Jeżeli szukałeś wymagającej zręcznościówki, w której każdy Twój ruch może zadecydować o być albo nie być, to z całą pewnością powinieneś spróbować Draw Rider. Esencję tej produkcji stanowi balansowanie na siodełku roweru górskiego przemierzającego wielce zróżnicowany teren. Nie licz jednak na zbyt wiele swobody – kluczowe znaczenie ma bowiem czas, w jakim dotrzesz do mety, a wymagania postawione pod tym względem przez twórców są bardzo wysokie. Ruszajmy!
Draw Rider w pełnej wersji jest grą płatną, ale w AppStore i Google Play znajdziemy również darmowe (ale bardzo ograniczone) demo gry. Pełna wersja oferuje ponad 150 poziomów, natomiast jej bezpłatny odpowiednik niespełna 40. Różnice można także zauważyć w dostępnych trybach gry, niektórych aspektach rozgrywki oraz możliwościach modyfikacji wyglądu pojazdu, którym się poruszamy oraz postaci głównego bohatera.
Pierwsze skrzypce w Draw Rider gra fizyka. Naszym dwukołowcem sterujemy za pomocą czterech przycisków – dwa z nich odpowiadają za balansowanie (przód, tył), a dwa kolejne za jazdę do przodu i hamulec. Z uwagi na mocno urozmaicony i z fantazją zaprojektowany teren dotarcie do mety w określonym czasie nie należy do najprostszych zadań. Wraz z kolejnymi poziomami rośnie stopień trudności i niekiedy trzeba się naprawdę ostro nakombinować by bez uszczerbku dojechać do punktu oznaczającego koniec trasy.

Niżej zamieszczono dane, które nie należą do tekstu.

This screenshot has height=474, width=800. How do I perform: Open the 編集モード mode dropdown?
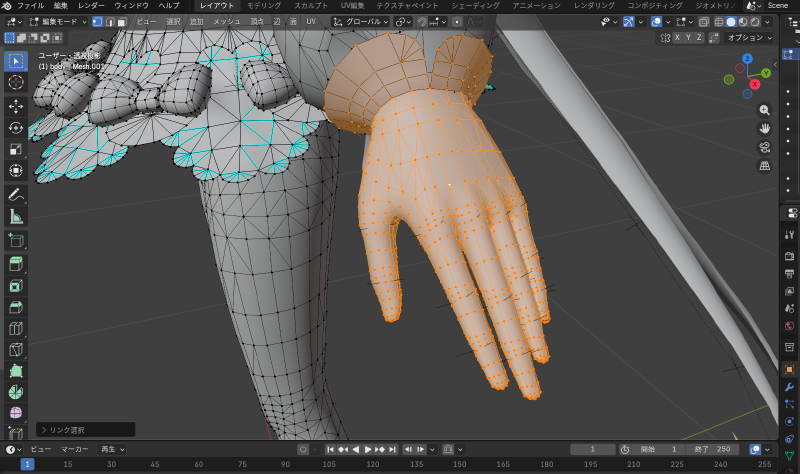[58, 21]
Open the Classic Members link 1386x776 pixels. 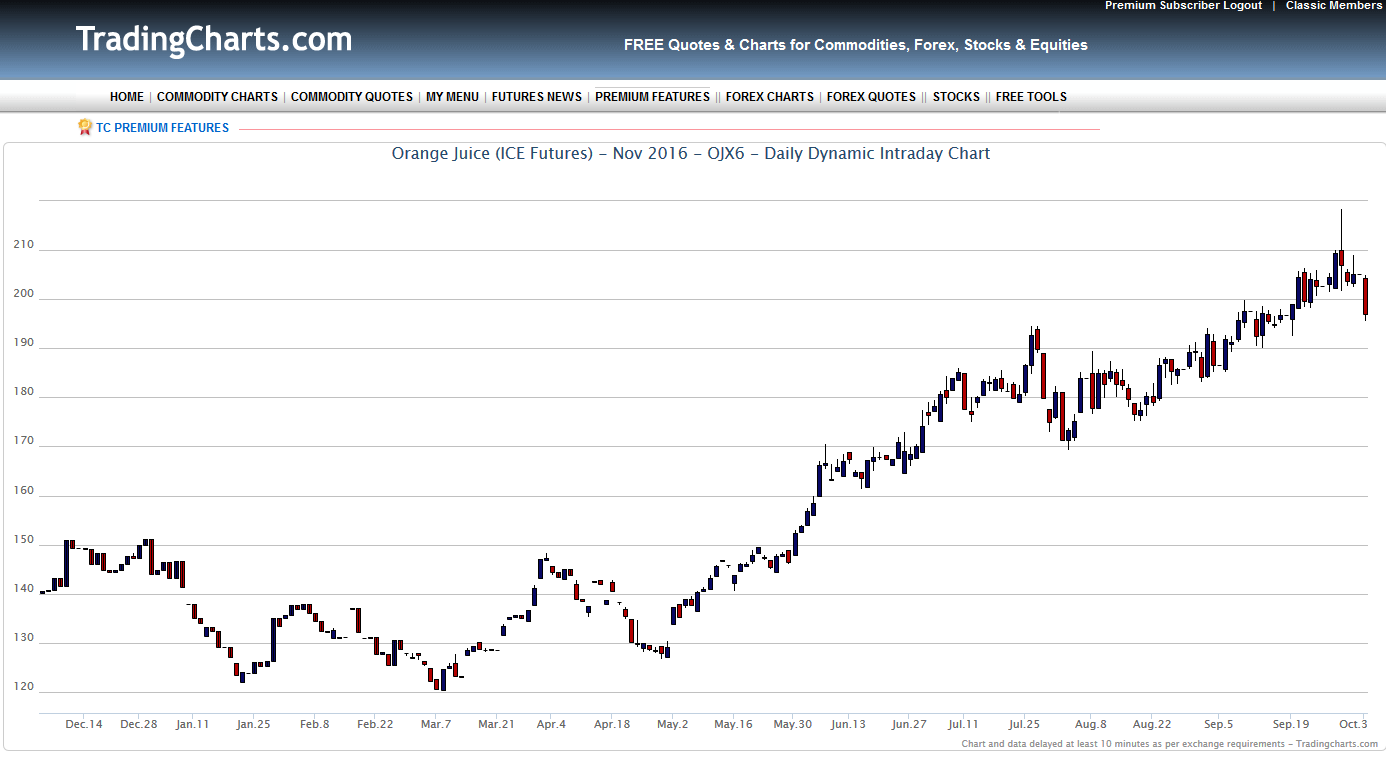[x=1333, y=6]
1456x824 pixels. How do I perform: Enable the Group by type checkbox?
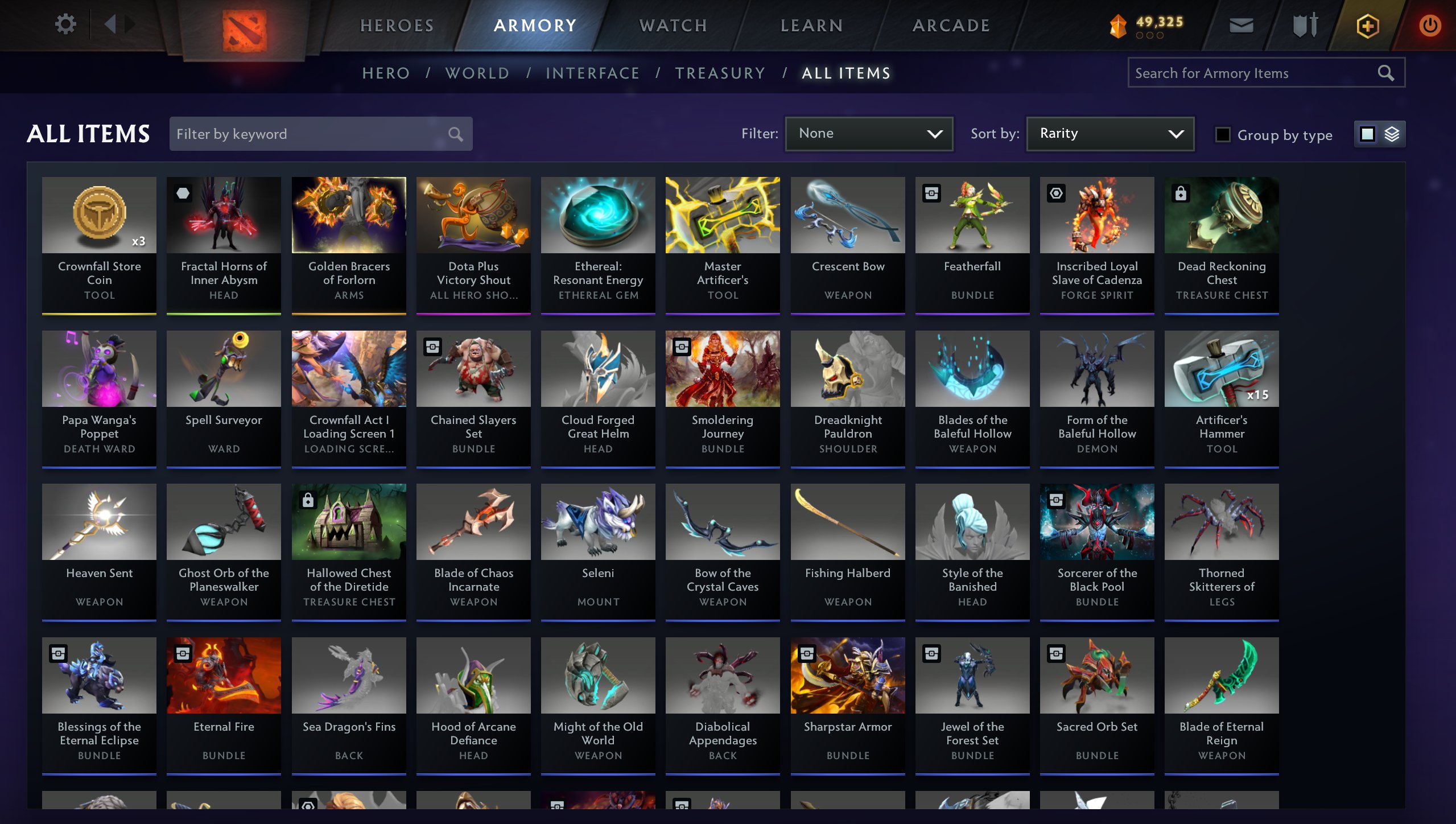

Oprawa Draw Rider została ograniczona do minimum. Dwuwymiarowy świat gry zbudowany został za pomocą zaledwie dwóch kolorów – czarnego i białego. Nie znajdziemy tutaj zachwycającej gry świateł czy realistycznych światłocieni – w zamian tego otrzymujemy bardzo prostą i czytelną formę. Taki sposób prezentacji z pewnością nie każdemu przypadnie do gustu – mnie on zupełnie nie przeszkadza.
Pełna wersja Draw Rider w wersji na urządzenia z systemem iOS została wyceniona na 1,79 euro. Użytkownicy smartfonów z Androidem na pokładzie zapłacą nieznacznie mniej – 6,27 zł. Mocno ograniczoną wersję demo możecie pobrać za darmo (iOS/Android).